# START OF Quoted passage

Hiding in the Mirror
- Softcover edition
- Author: Lawrence M. Krauss
- Language: English
- Subject: Extra dimensions
- Genre: Non-fiction
- Published: October 20, 2005
- Publisher: Viking Press
- Publication place: United States
- Media type: Print, e-book
- Pages: 276 pp.
- ISBN: 0670033952
- OCLC: 62128070
- Dewey Decimal: 530.11
- LC Class: QC173.59.S65
- Preceded by: Atom
- Followed by: Quantum Man

= Hiding in the Mirror =

2005 book by Lawrence M. Krauss

Hiding in the Mirror is a popular science book by the theoretical physicist Lawrence M. Krauss. The text was initially published on October 20, 2005 by Viking Press. This is his seventh non-fiction book.

==Synopsis==
The work draws on the works of scientists, mathematicians, artists, and writers to consider the cultural and scientific aspects of extra dimensions. The book explores popular theories about such topics as black holes, life in other dimensions, and string theory.

# END OF Quoted passage

> **Requirements**
Quote the book description of Hiding in the Mirror from "Hiding in the Mirror is" to "and string theory.", word for word.

# START OF Supplied information

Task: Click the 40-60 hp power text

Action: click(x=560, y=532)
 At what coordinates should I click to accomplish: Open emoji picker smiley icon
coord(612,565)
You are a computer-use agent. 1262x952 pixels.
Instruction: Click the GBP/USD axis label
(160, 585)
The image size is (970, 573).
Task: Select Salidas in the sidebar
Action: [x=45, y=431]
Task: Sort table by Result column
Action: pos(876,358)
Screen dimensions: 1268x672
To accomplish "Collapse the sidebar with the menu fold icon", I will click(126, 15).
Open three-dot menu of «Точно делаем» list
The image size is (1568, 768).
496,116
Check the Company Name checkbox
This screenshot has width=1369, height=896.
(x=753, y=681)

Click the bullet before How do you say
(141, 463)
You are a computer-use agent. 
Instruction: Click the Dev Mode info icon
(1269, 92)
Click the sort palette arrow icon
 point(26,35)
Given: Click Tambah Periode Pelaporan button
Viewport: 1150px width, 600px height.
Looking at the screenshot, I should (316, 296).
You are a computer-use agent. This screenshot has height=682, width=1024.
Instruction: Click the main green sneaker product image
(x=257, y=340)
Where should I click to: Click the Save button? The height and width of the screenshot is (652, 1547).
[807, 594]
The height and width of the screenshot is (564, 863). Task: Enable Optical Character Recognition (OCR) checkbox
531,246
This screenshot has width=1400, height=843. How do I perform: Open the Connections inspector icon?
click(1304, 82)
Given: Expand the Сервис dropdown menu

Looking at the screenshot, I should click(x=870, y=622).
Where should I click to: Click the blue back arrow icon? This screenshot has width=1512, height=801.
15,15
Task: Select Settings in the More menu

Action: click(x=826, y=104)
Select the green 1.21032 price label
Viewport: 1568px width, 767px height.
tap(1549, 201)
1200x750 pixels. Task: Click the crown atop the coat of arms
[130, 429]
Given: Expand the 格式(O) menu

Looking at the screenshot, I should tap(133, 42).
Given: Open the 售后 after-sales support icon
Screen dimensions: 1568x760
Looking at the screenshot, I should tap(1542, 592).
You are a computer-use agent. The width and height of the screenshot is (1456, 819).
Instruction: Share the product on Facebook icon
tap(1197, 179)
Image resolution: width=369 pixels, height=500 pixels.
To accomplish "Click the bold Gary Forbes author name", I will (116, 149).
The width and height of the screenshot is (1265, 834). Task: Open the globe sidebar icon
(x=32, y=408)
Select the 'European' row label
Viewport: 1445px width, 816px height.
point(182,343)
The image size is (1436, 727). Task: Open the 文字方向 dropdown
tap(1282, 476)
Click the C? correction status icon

# END OF Supplied information

> **Exercise answer**
Hiding in the Mirror is a popular science book by the theoretical physicist Lawrence M. Krauss. The text was initially published on October 20, 2005 by Viking Press. This is his seventh non-fiction book.

==Synopsis==
The work draws on the works of scientists, mathematicians, artists, and writers to consider the cultural and scientific aspects of extra dimensions. The book explores popular theories about such topics as black holes, life in other dimensions, and string theory.